The MSCs effect was reported as effective as ACI and even had the advantage over ACI in terms of the number cells obtained, better proliferation capacity and less damage in the donor site. Treating large cartilage defects by using BM-MSCs showed good outcome, but the transplantation procedure was invasive. Wong et al. conducted a clinical study of the BM-MSCs intra-articular injection in combination with high tibial osteotomy (HTO) and microfracture for treating cartilage defect with varus knee. They reported that intra-articular MSCs injection improved the outcomes in the patients undergoing HTO and microfracture.

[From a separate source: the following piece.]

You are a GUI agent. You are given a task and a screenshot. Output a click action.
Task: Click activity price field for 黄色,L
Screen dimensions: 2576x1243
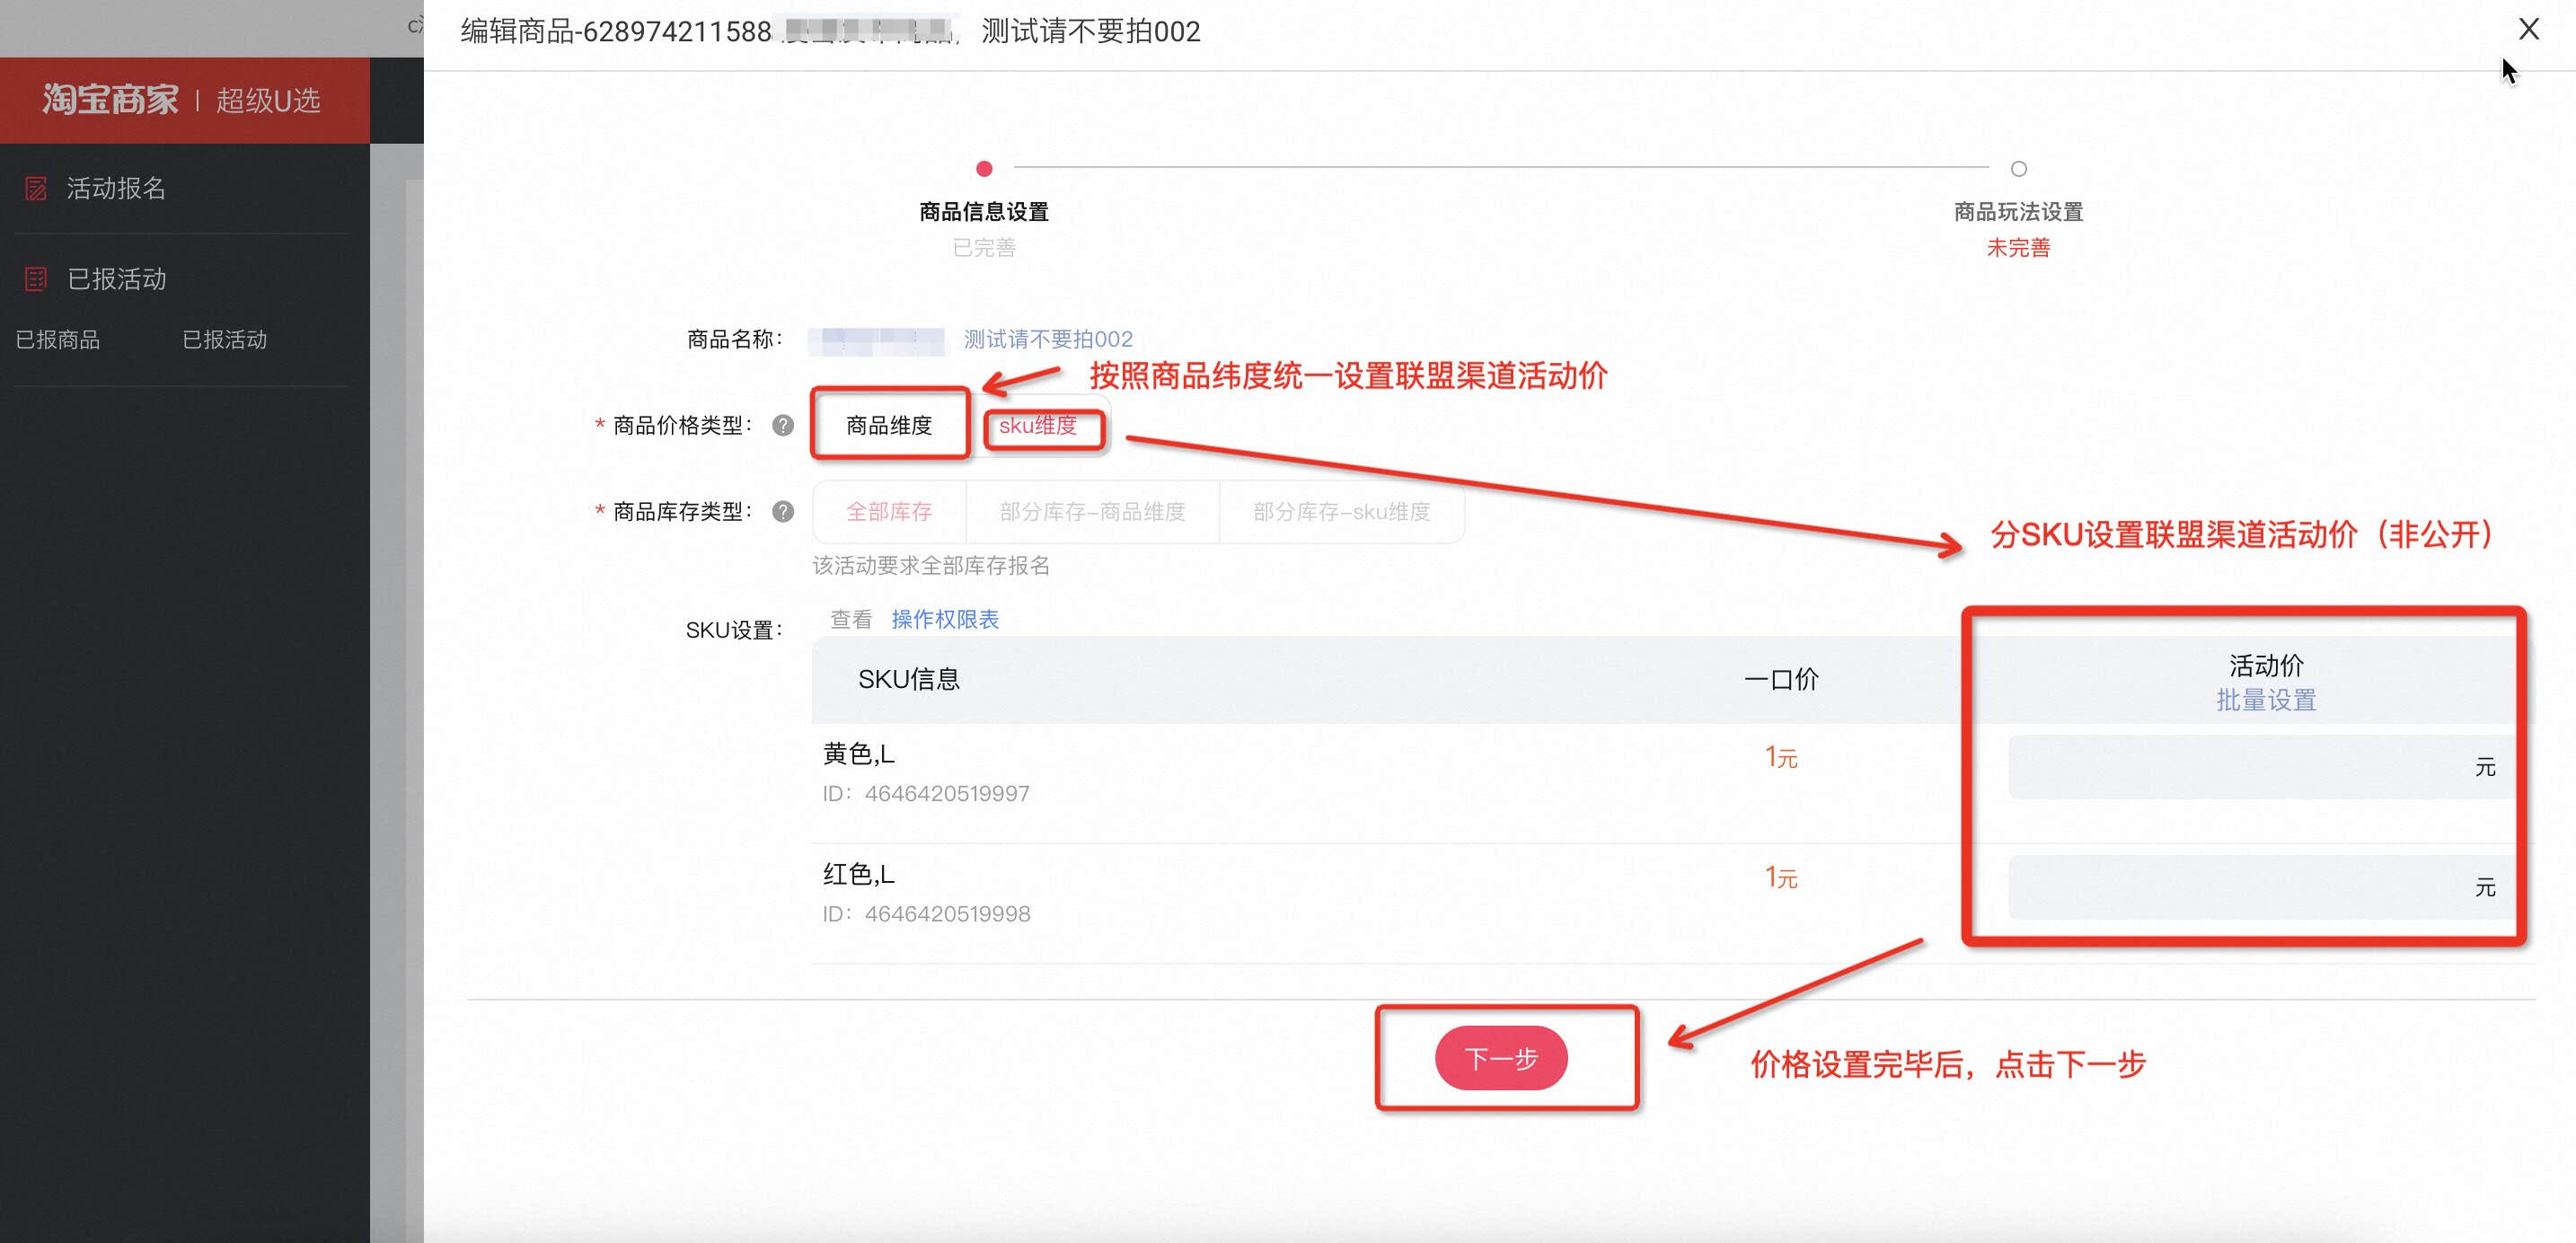pyautogui.click(x=2240, y=767)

Here we performed also a less invasive approach by injecting the autologous BM-MSCs intra-articularly, following the arthroscopic microfracture using an awl to penetrate the subchondral bone plate in the cartilage defects, which led to clot formation. This clot contains progenitor cells, cytokines, growth factors and pluripotent, marrow-derived mesenchymal stem cells, which produce a fibrocartilage repair with varying amounts of type-II collagen content. Cytokine within the fibrin clot will attract the injectable stem cells to the cartilage lesions.
The HA injection in this patient was aimed to suspend the MSCs and to support regenerative potency of MSCs with chondroinductive and chondroprotective potency of HA. Intraarticular injection of MSCs suspended in HA could be an alternative treatment for large cartilage defect. Supporting microfracture technique by intra-articular HA injections had a positive effect on the repair tissue formation within the chondral defect. The MRI showed that there was a growth of articular cartilage covering most of the defect even though it was not perfect as yet.
This case report demonstrated that combining Fulkerson osteotomy with the lateral retinacular release and percutaneous medial plication was effective in treating chronic patellar instability. The combination of microfracture and MSCs implantation was safe and could regenerate the articular cartilage in this patient.